SOURCE PASSAGE:
──────────────────────────────
June 22, 2016

The Rebel: a portrait of America's existential crisis

ACADEMY AWARD NOMINEE NICK ADAMS AS JOHNNY YUMA IN THE REBEL
The Civil War remains, to this day, America's great existential crisis. Beyond the obvious issues surrounding how one defines the humanity of a man, about whether or not I am my brother's keeper, the war continues to asks questions that strike at the very existence of the American nation. Can a country continue to exist half-slave and half-free? Is participation as a member state under the umbrella and protection of a central government voluntary, can a state freely choose to no longer be part of that grouping, or does the federal government have an obligation to hold all the disparate parts of the nation together, as if they are limbs of a single body?

These are all heavy questions, and in case you haven't already figured it out, this is going to be one of those kinds of pieces. If you'd rather take a pass on it, I'll understand - just come back on Friday to check out some more neat stuff. If you hang on, though, I think you'll find this at least a stimulating discussion that goes far deeper than simply a television show.
──────────────────────────────
YOUR OBJECTIVE:
Please answer from the essay on The Rebel above: which actor plays Johnny Yuma?

RECORDED DATA:
──────────────────────────────
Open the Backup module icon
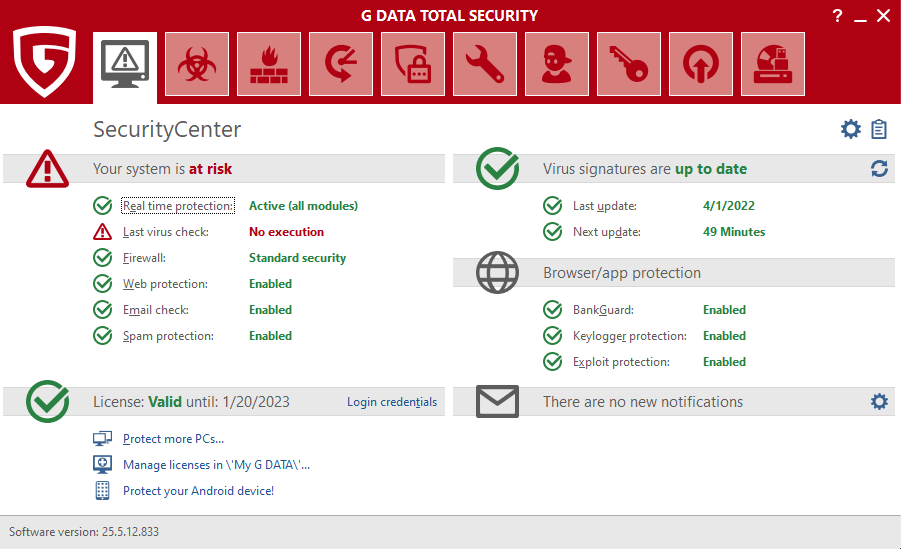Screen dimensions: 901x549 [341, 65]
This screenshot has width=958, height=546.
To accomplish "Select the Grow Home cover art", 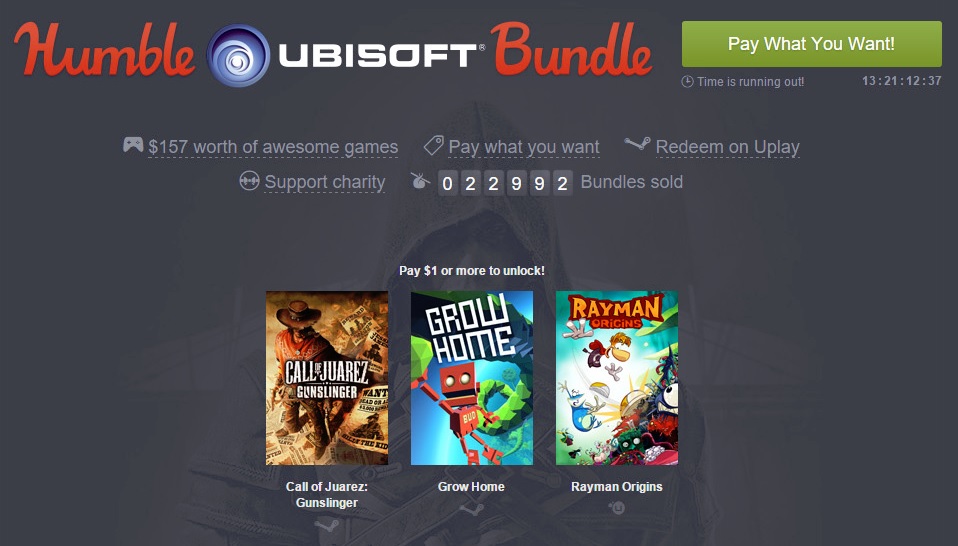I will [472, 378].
──────────────────────────────
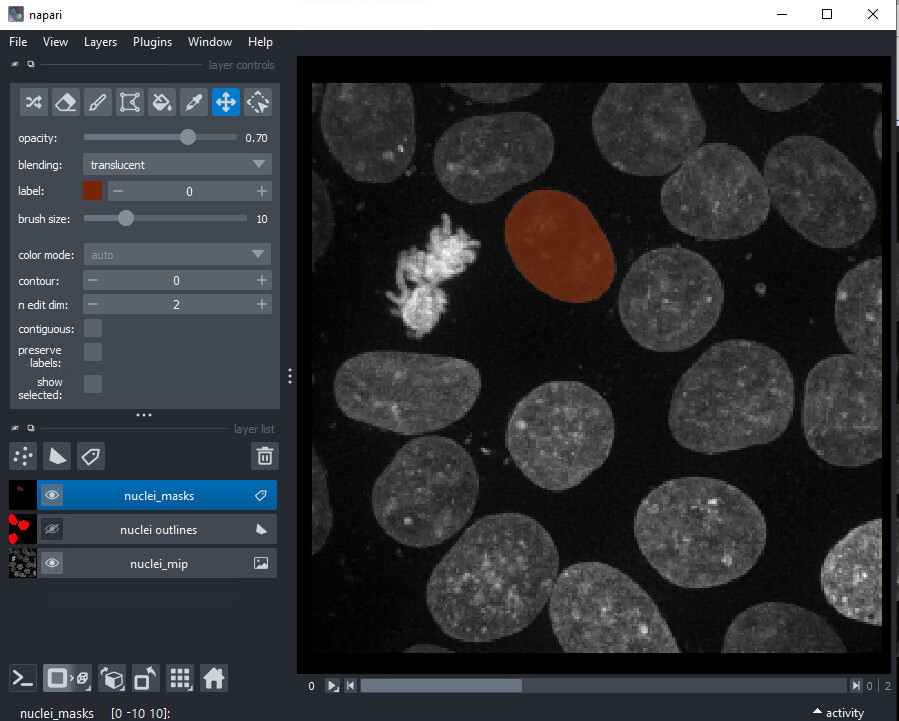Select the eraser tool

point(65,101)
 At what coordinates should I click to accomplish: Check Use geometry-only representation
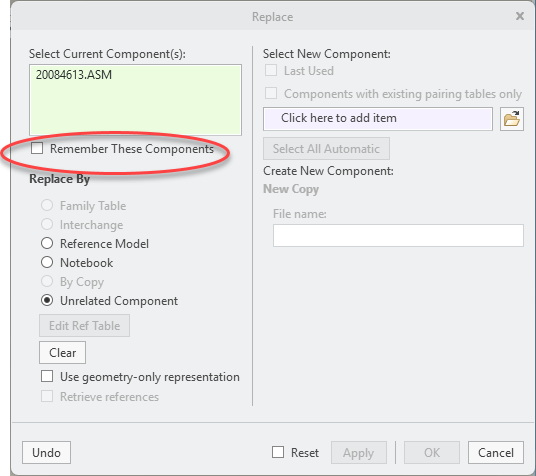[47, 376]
──────────────────────────────
FULL RESPONSE:
Nick Adams